E3

Mercado português de videojogos dá sinais positivos

O jogo Spider-Man, que chega em 2018 à PlayStation 4, foi um dos destaques da Sony na E3
O jogo Spider-Man, que chega em 2018 à PlayStation 4, foi um dos destaques da Sony na E3

O aumento da confiança dos consumidores na economia está a ter impacto positivo no mercado de videojogos, dizem empresas e distribuidores.

Este será um ano de crescimento em todas as frentes no mercado de videojogos, segundo as previsões das duas maiores marcas de consolas, Sony e Nintendo, e uma das maiores distribuidoras de jogos em Portugal, EcoPlay. No rescaldo da feira da indústria em Los Angeles, E3, as perspetivas para o resto do ano são bastante positivas: os consumidores portugueses estão a reagir bem aos novos lançamentos e o aumento da confiança na economia está a ajudar nas vendas.

“Os smartphones vieram tirar uma quota de mercado que era das consolas portáteis, que agora é quase só a Nintendo 3DS por causa das suas licenças específicas”, diz ao Dinheiro Vivo Pedro Resende, gestor de produto da EcoPlay. Esta quebra parece estar a ser ultrapassada. “A confiança dos consumidores já parece diferente, há mais expectativas positivas”, refere o responsável, sublinhando que os indicadores são bons e os novos lançamentos prometem ajudar. A empresa, que todos os anos se desloca a LA para a E3, representa dezenas de estúdios com alguns dos maiores franchises do mercado – desde Activision e Bethesda a Konami e Capcom.

Entre os jogos que a EcoPlay trará para Portugal, destacam-se Wolfenstein II: The New Colossus e The Evil Within, da Bethesda, Pro Evolution Soccer 18 e Metal Gear: Survive, da Konami, Marvel vs Capcom: Infinite e Monster Hunter: World para PlayStation 4, da Capcom, Crash Bandicoot N.Sane trilogy e Call of Duty WWII da Activision, Destiny 2 da Bungie, Sonic Forces da Sega e ainda as adições à saga Final Fantasy, como Stormblood.

Quase todos terão versão portuguesa apenas do Brasil, conta o responsável. “Dificilmente teremos jogos em português de Portugal, tirando os jogos próprios da Sony. Eles têm esse trabalho e já o fazem há algum tempo”, refere.

A localização é um dos fatores que explica o domínio da PlayStation no mercado português, além da fidelidade dos consumidores nacionais às suas marcas preferidas. Jim Ryan, CEO da Sony Interactive Entertainment Europe, considera que Portugal está a caminhar a passos largos para ser um mercado maduro. “Não há receita mágica, é uma combinação de investimento nas pessoas e em marketing.

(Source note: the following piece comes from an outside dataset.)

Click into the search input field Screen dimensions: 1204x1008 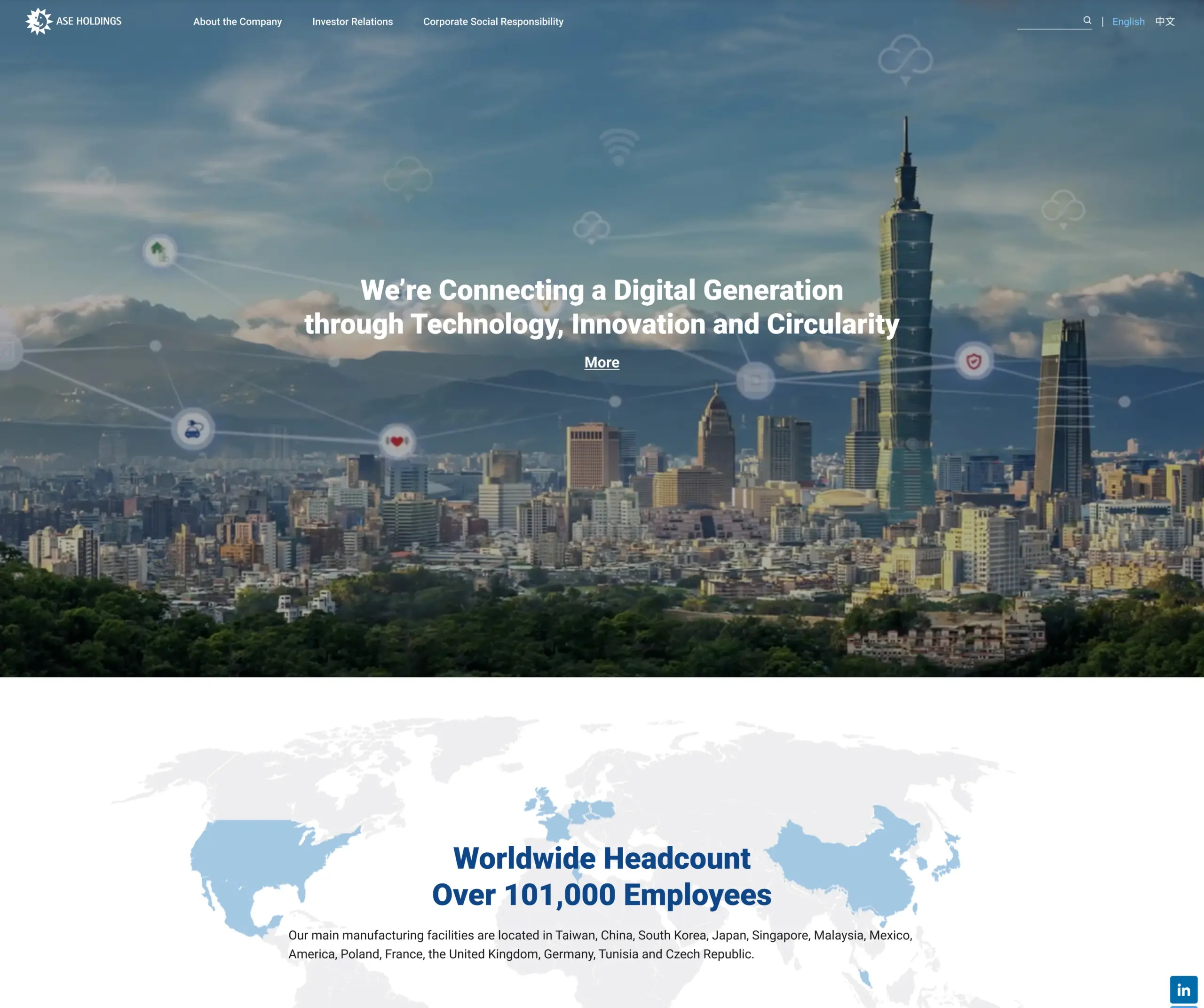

Uma coisa muito importante e muito difícil é a localização. Tomámos esta decisão para Portugal há muitos anos e fomos os primeiros a fazê-lo, a localizar o software, os nossos jogos e a encorajar as editoras a localizarem os seus jogos em português”, lembra. “Dá muito trabalho mas compensou.”

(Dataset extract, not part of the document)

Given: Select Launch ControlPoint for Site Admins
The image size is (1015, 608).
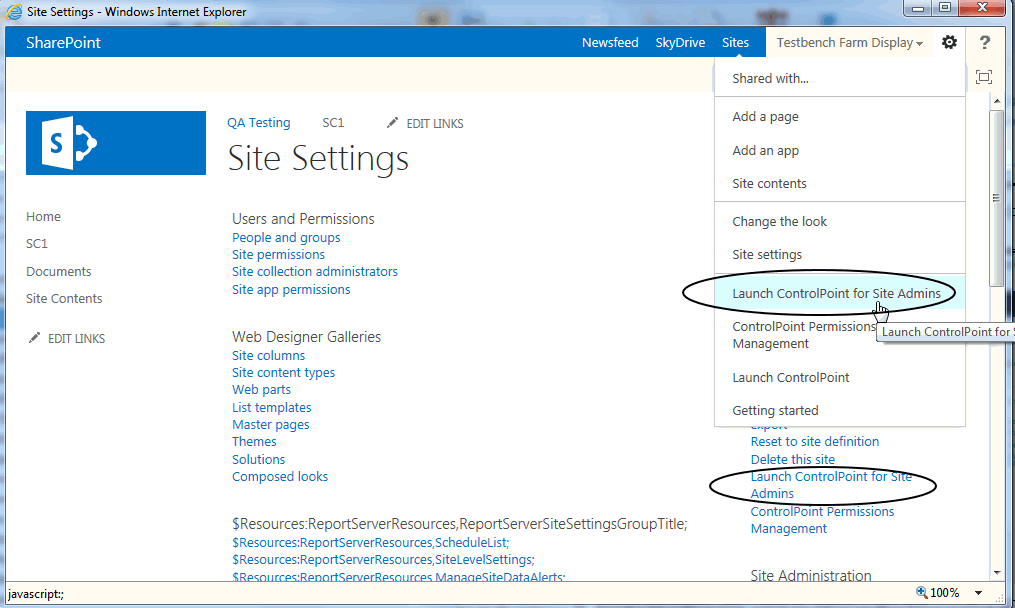Looking at the screenshot, I should (x=837, y=293).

A Sony está agora a fazer o mesmo esforço na Europa de Leste, onde os mercados estão muito verdes. “Uma das coisas que fizemos, e Portugal foi parte disto, é que estamos a ter sucesso em fazer crescer uma cultura de jogo em países europeus onde ela não existia”, indica Ryan. A PS4 deu um salto de dois dígitos em Portugal no ano passado, atingindo um ano recorde de vendas, e em 2017 deverá manter o crescimento, ao contrário de outros mercados que foram early adopters.

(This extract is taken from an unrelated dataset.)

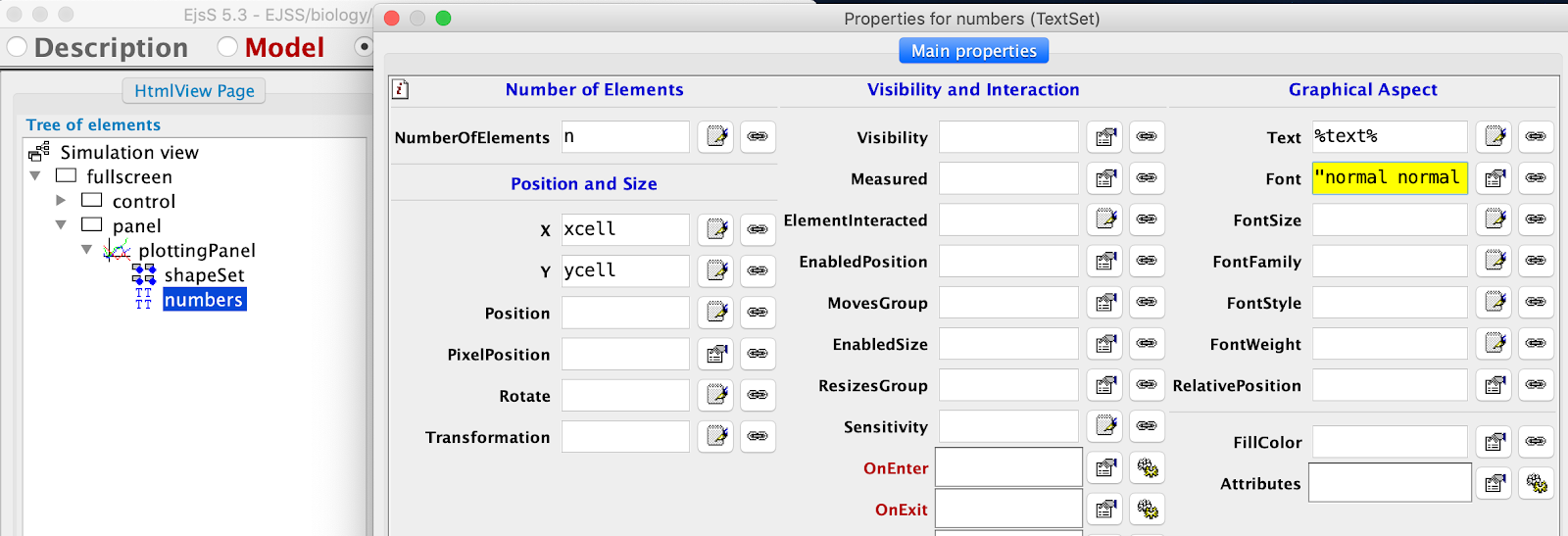Click the edit icon next to NumberOfElements
The image size is (1568, 536).
[716, 137]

“A Península Ibérica está a assistir a um crescimento robusto, em parte porque as economias estão em melhor forma, e também porque o preço de 299 euros foi importante para atrair pessoas”, diz o responsável ao Dinheiro Vivo. “Portugal vai crescer este ano.”

No final do ano passado, a Sony lançou uma versão mais cara e de maior qualidade da sua consola, PlayStation 4 Pro, e também esta se revelou uma aposta bem-sucedida. “Se tivéssemos produzido mais teríamos vendido mais. Esgotou rapidamente em Portugal”, salienta Jim Ryan.

Do outro lado da barricada, a Nintendo Portugal também reportou melhores números que o resto das subsidiárias europeias. As vendas da consola portátil 3DS subiram 57% e as receitas globais tiveram um incremento de 4%. Agora, o responsável de produto Nelson Calvinho espera um ano ainda melhor com a consola híbrida Switch e os novos jogos que aí vêm, como Super Mario Odyssey e Metroid Primus 4. “O peso da Nintendo portuguesa cresceu em relação a todos os mercados europeus”, refere o responsável. “Alguma coisa está a mudar.”